The Economist meramalkan, kalau sampai ada bank besar yang kolaps, lalu negara euro perlu lebih banyak lelang obligasi pemerintah, itu bisa memicu kehancuran euro. Salah satu tes penting jangka pendek adalah pada akhir Januari 2012 Italia memerlukan dana di atas 30 miliar euro untuk membayar utang yang jatuh tempo. Jika sampai Bank Sentral Eropa (ECB) tidak membantu menalangi, pasar surat berharga global akan panik.

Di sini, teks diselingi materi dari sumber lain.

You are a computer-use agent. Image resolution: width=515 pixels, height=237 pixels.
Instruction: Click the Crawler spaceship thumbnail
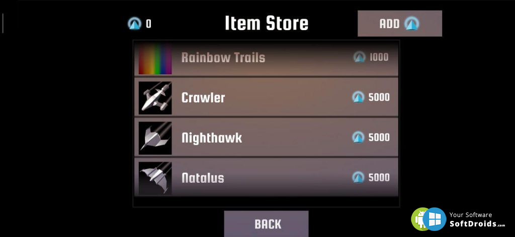pyautogui.click(x=155, y=98)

Masalah peliknya adalah negara-negara yang terkena krisis memerlukan dana talangan besar dari ECB. Namun, ECB menolak untuk dijadikan pihak terakhir yang harus menalangi (lender of last resort). Jika bukan ECB, siapa yang harus membantu? Pemerintah China menegaskan tidak mau menggunakan cadangan devisanya—kini 3,2 triliun dollar AS, terbesar di dunia—untuk menolong Eropa.
Namun, di sisi lain, Jerman dan Perancis juga enggan membubarkan euro. Ini lebih persoalan gengsi dan politis. Jerman dan Perancis ingin membuktikan bahwa mereka bisa mengorganisasikan sebuah mata uang tunggal. Malu, terutama kepada Inggris (yang menolak ikut euro) dan AS (yang sering menyindir dengan istilah the United States of Europe).

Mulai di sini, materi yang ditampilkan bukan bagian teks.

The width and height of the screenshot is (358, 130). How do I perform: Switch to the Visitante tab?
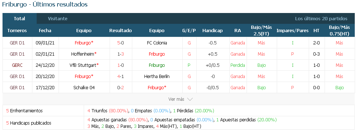[58, 18]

Meski secuil, harapan mempertahankan euro masih ada. ECB harus membantu Yunani dan Italia. Sementara negara-negara euro yang sakit harus disiplin menjalankan kebijakan fiskal (austerity) serta mendorong reformasi ekonomi. Ini perlu pengorbanan besar, di mana pembiayaan ”negara sejahtera” (welfare state) harus dipangkas tajam. Mana ada negara yang terkena krisis bisa pulih tanpa pengorbanan besar?
Lalu, bagaimana dengan Indonesia? Pelemahan rupiah bersifat sementara. Ketika pasar surat berharga terkena turbulensi, reaksi yang timbul adalah aksi jual lalu memindahkan dana menjadi dollar AS. Namun, jika respons kebijakan pemerintah tepat, hal itu bisa direduksi.
Pertama, Bank Indonesia (BI) perlu mengerem penurunan suku bunga. Memang suku bunga rendah diperlukan sebagai insentif sektor riil. Namun, kebijakan moneter yang ekspansif bukannya tanpa batas. Batasnya adalah, jika penurunan suku bunga diikuti pelemahan kurs rupiah, kita perlu mengambil jeda.
Memang inflasi November 2011 cukup terkendali 0,34 persen sehingga inflasi year on year 4,15 persen. Adapun inflasi kalender (Januari-November) cukup rendah, 3,2 persen. Dari data ini, inflasi 2011 diduga di bawah 4,5 persen. Meski demikian, ini tidak berarti suku bunga (BI Rate) bisa terus diturunkan di bawah 6 persen. Masalahnya, ekspektasi inflasi 2012 bakal lebih tinggi dari 5 persen karena sangat mungkin terjadi kenaikan harga BBM dan tarif listrik.
Kebijakan lain adalah melanjutkan pembelian kembali obligasi pemerintah (quantitative easing). Di AS, pemerintah mencetak uang untuk ini. Di Indonesia, BI menjalankan strategi ini dengan dollar AS dari cadangan devisa. Tujuannya, meredam kepanikan berupa aksi jual obligasi Pemerintah Indonesia (SBN). Kebijakan ini tidak murah. BI mengeluarkan lebih dari 2 miliar dollar AS. Konsekuensinya, cadangan devisa turun menjadi 112 miliar dollar AS. Di AS, pemerintah mencetak uang 600 miliar dollar AS, yang berisiko inflasi naik dari 2 persen ke 3,8 persen.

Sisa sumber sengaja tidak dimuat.